Saved entries
▽

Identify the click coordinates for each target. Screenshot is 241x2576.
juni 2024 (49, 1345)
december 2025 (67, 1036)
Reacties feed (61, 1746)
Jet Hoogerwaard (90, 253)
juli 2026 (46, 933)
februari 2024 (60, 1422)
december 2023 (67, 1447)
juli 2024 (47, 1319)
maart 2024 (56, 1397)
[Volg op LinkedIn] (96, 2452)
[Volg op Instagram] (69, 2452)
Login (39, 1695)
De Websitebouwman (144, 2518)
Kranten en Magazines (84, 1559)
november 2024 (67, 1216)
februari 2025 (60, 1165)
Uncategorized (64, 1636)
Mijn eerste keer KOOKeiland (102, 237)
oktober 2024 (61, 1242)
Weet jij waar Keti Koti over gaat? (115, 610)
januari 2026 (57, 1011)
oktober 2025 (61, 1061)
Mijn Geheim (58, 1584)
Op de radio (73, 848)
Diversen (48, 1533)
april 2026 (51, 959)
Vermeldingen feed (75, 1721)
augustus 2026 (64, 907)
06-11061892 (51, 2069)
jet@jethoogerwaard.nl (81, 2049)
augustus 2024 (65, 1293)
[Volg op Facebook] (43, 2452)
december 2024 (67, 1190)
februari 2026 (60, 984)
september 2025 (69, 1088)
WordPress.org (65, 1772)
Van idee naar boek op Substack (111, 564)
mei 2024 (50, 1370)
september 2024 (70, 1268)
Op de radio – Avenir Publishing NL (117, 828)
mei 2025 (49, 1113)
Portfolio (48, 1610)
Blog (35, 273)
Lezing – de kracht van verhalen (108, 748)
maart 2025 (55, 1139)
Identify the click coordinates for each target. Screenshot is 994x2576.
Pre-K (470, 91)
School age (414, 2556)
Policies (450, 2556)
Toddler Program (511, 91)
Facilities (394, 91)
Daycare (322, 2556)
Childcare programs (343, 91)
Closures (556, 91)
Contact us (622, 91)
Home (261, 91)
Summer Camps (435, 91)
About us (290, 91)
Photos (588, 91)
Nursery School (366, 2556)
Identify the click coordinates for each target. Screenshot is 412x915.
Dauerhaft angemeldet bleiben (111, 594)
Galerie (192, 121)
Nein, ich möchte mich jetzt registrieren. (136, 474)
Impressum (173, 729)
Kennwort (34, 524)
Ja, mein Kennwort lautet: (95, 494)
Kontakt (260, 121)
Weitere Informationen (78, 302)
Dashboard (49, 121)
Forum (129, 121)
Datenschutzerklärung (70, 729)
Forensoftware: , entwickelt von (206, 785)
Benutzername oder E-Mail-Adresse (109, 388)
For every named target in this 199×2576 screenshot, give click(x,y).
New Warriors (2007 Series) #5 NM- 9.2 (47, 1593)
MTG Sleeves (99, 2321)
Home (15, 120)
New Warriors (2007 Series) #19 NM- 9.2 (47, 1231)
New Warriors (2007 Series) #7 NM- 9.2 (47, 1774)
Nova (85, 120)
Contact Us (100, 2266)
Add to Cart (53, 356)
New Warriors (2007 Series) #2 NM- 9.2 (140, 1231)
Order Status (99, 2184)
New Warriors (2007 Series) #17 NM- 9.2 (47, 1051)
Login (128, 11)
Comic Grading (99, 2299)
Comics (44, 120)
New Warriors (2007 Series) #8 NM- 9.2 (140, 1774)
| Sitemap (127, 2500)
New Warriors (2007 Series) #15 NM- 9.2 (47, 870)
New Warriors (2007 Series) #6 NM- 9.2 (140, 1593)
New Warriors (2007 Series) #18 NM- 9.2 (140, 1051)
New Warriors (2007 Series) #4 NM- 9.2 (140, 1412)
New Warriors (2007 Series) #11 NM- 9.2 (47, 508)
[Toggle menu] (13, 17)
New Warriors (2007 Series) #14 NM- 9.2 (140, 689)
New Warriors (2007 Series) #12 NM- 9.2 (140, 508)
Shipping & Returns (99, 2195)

△

The task:
Using the entries above, tally every line that holds the word "februari". Answer with that number only.

Solution below:
3